If e-mail is the Internet’s killer application, then spam and viruses are doing a good job of destroying e-mail as an effective means of communication.

In June 2004, spam accounted for 86.3% of all inbound corporate e-mail scanned by e-mail security tools vendor MessageLabs. The company says it stopped nearly 792 million spam e-mails during last month, translating to 1 out of every 1.16 e-mails being categorized as spam. This spam figure is up dramatically from a year ago, when 38.5% of e-mail was categorized as spam.

Indeed, spam volumes have grown steadily over the last four months. MessageLabs data shows that spam rose from representing 52.8% of all e-mail in March to 67.6% in April, 76.1% in May and 86.3% in June.

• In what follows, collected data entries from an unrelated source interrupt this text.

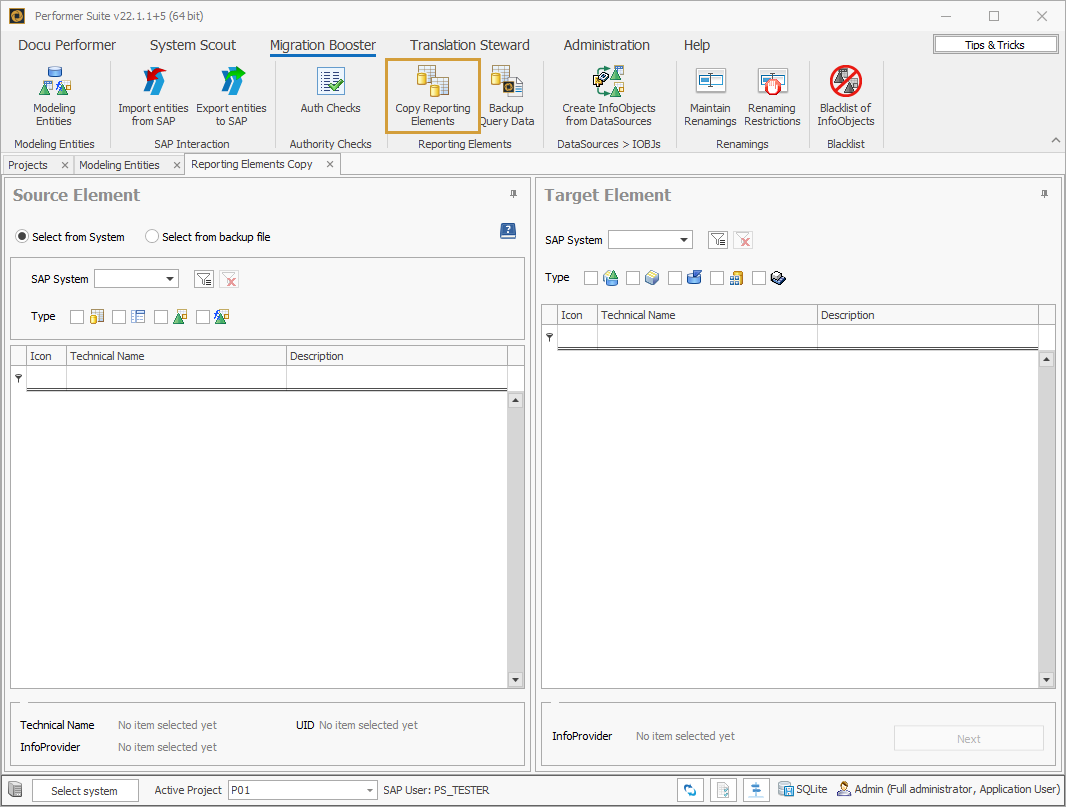Select the 'Select from backup file' option
The image size is (1066, 807).
[151, 236]
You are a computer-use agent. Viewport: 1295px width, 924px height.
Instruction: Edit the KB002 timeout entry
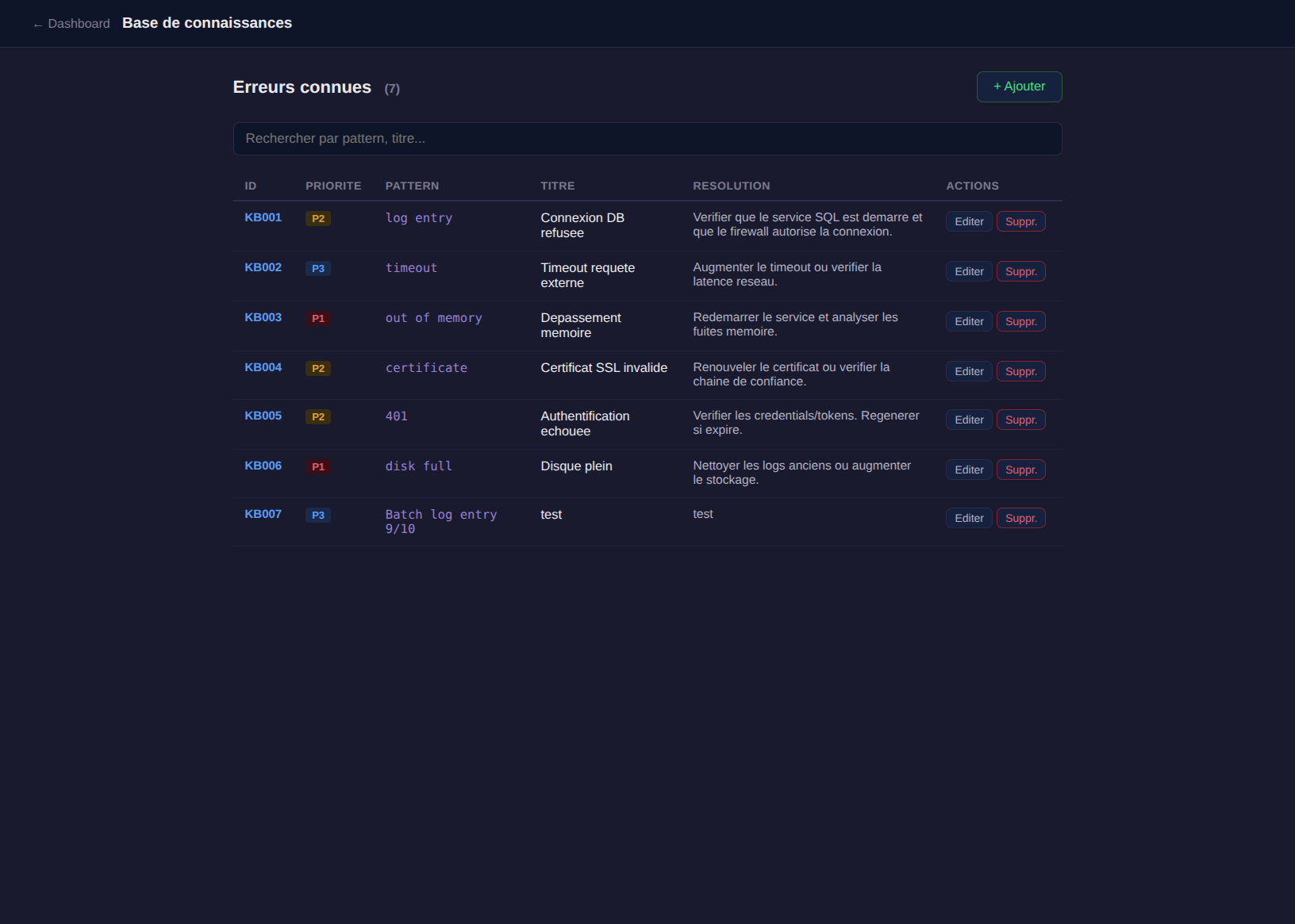tap(968, 271)
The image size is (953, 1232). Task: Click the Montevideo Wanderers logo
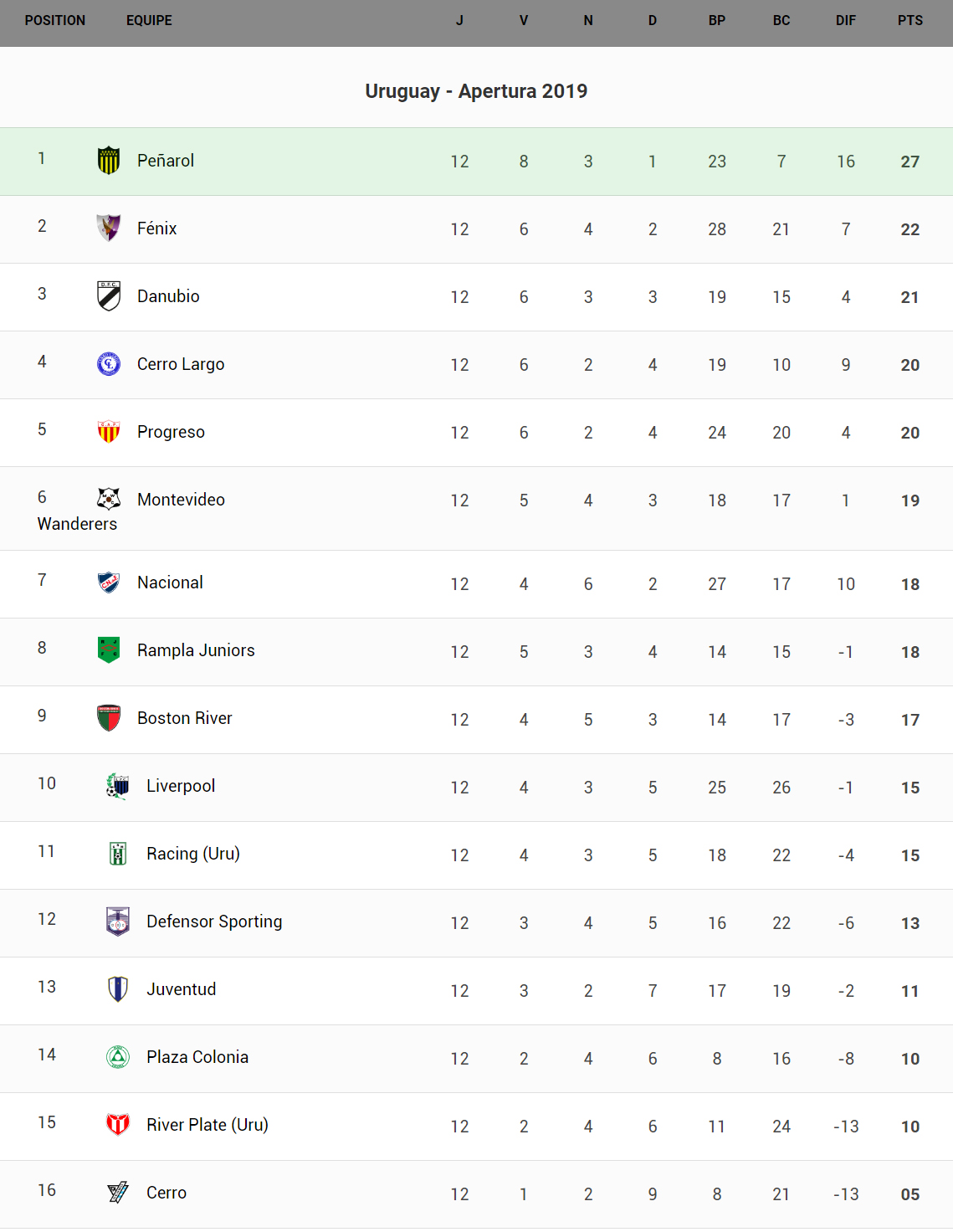[x=109, y=499]
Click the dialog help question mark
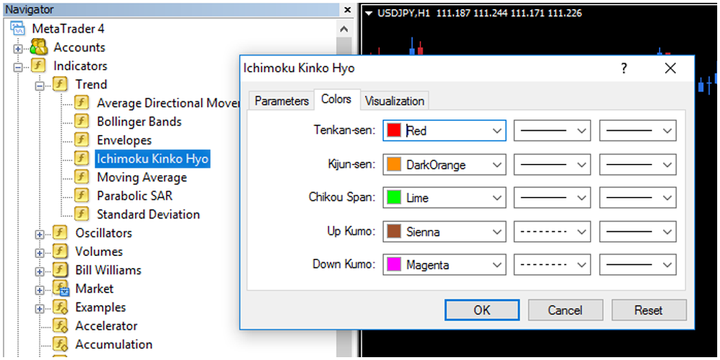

Also in June, MessageLabs stopped 97 million viruses. That figure means that 9.3% of all e-mail – or 1 out of every 10.7 e-mails – contains a virus. The virus figure is also up from June 2003, when 1 in 125 e-mails was infected with a virus.

Virus figures have held steady over the last three months. MessageLabs recorded 1 in every 10.58 e-mails was infected in April, 1 in 10.96 e-mails was infected in May and 1 in 10.7 e-mails was infected in June.

MessageLabs scans e-mail on behalf of 8,500 customers.